He's running a campaign that is in the shadow of tyranny of overlord, where as we, and we just said it, experienced people are being taken back to Britain because overlord has got to be too big to fail.
There's a sense that, you know, for the invasion of Northwest Europe, we've got our best people on it. So what we've got in Italy is what we can spare.
And he runs this incredibly complex and challenging campaign because of the terrain, because of the weather, because of the coalition forces he's got, because of the weight of expectations, weight of expectation, and also because it's one of those campaigns the Allies are running largely through strategic momentum, you could argue.
They've got themselves into this situation, so now they've got to see it through. And he pulls it off.
You know, Rome really is his victory. It's Alexander's victory, too, to a certain extent.
It's less so of 8th Varma because 8th Army are kind of sort of Johnny Cumlay's to that front, to the casino front.
And there's no question that when Rome is captured on the 4th of June, 1944, it is the biggest Allied land victory of the war to date. And, you know, he has played a massive, massive part in that.
There is no American general at any point in the Second World War that has more men under his command as an army commander.
And there is no American general that has such a polyglot force as well of different nationalities as well. Yeah.
You know, I mean, he has, as well as all the North African Algerians and Moroccans and Tunisians, he has French, New Zealanders, et cetera, et cetera, Indian, you know, all under his command.
Yeah, yeah. When Alex is bumped up to Army Supreme Ally Commander at the end of 1944 in the Mediterranean, he has to choose an Army Group Commander.
And the really obvious choice for him would have been Dick McCreary, who was eighth Army Commander at the time, who he's known very well.
He used to be his former chief of staff and he was British in a predominantly British theater. He doesn't do that.
He chooses Mark Clark. Why does he choose Mark Clark?
Because Mark Clark is the best man for the job.
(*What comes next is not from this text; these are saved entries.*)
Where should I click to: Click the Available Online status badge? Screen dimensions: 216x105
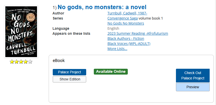click(111, 72)
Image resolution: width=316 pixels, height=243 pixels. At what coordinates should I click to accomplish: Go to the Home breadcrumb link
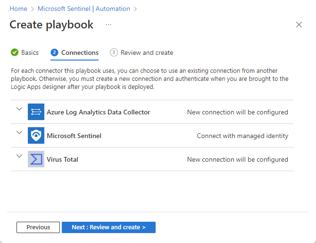click(x=18, y=9)
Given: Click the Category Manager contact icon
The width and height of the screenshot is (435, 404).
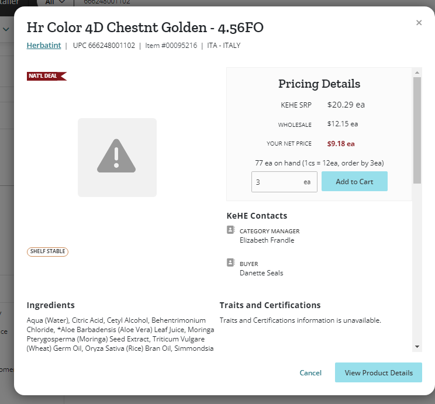Looking at the screenshot, I should point(230,230).
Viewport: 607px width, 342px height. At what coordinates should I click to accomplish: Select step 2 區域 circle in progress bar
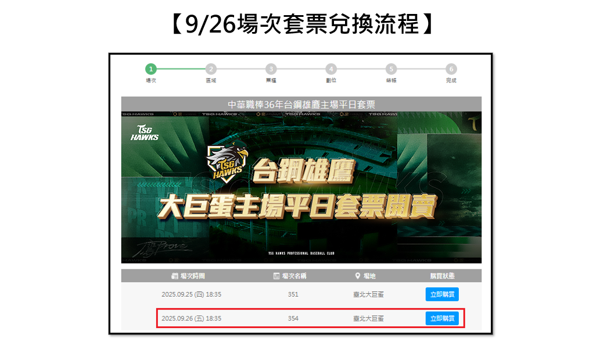211,69
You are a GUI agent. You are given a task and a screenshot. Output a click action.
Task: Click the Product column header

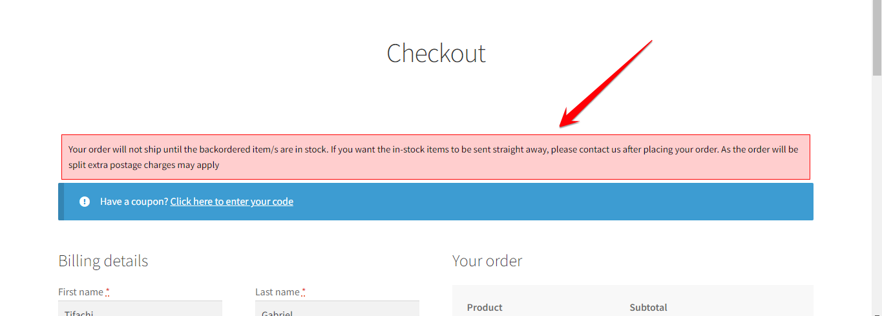(485, 308)
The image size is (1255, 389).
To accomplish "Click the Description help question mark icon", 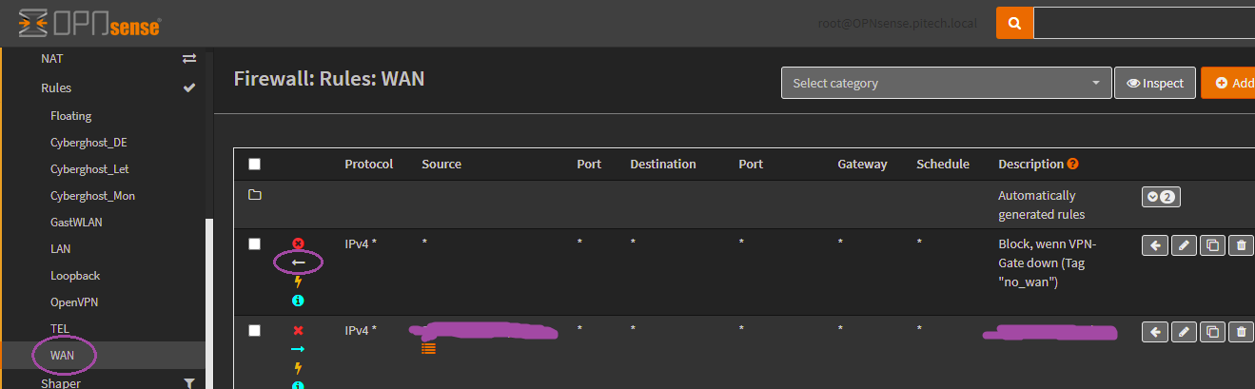I will pyautogui.click(x=1073, y=164).
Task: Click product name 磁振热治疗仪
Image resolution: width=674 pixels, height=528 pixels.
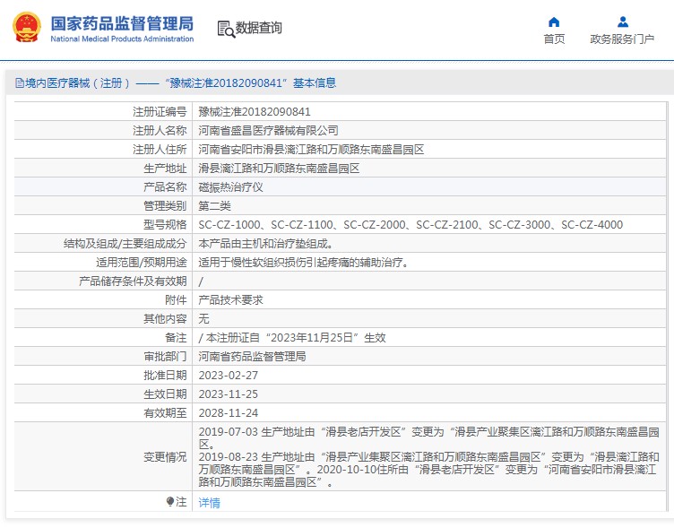Action: (230, 187)

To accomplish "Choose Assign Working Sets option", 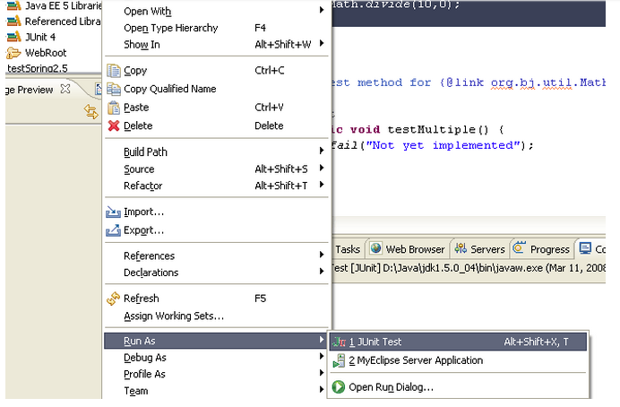I will 173,316.
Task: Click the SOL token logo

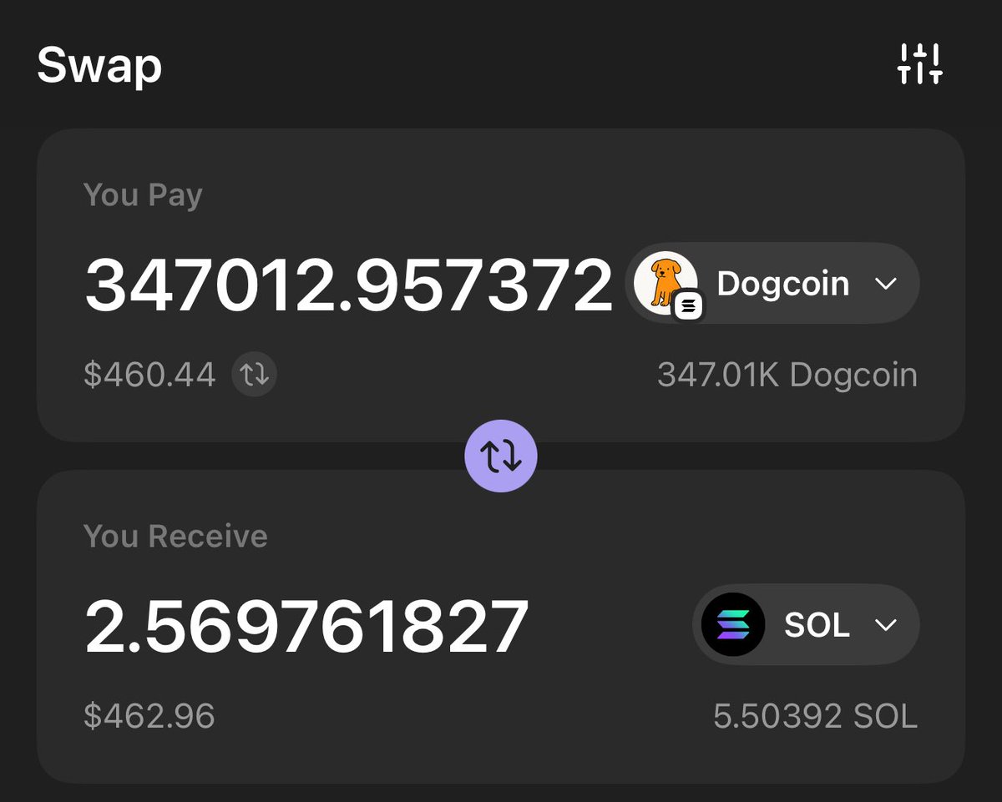Action: click(732, 624)
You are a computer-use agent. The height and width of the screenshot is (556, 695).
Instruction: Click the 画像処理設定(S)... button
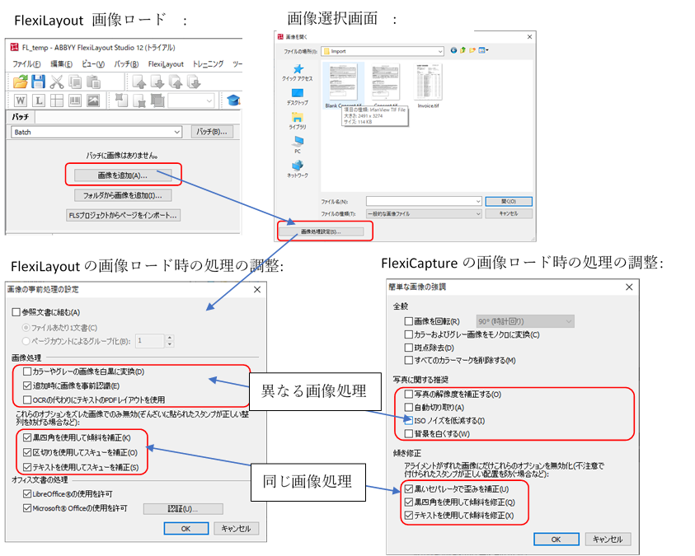coord(320,231)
So he ends up an army group commander.
You know, so there's only three American Army Group commanders in the European theater.
There's Bradley, Clark, and Deavers.
And I just think he's a better general, more complete general with more challenges which are overcome than Bradley. Great.
Our next candidate, fighting Joe Collins. Yeah, well, I love Lawton Collins.
Lightning Joe as well. Now, Joe Collins, quite interesting, this.
He, again, he's one of these West Point people, graduates in 1917, and he's in a wartime accelerated class. Same class as Clark?
Yeah, exactly. And he's with Norman Cota as well, and Matt Ridgway and Ernest Harmon.
So another one of these star-studded classes full of potential.
He's a first lieutenant in May 1917, temporary captain, but he's not sent overseas before the war's over. So he's into war service.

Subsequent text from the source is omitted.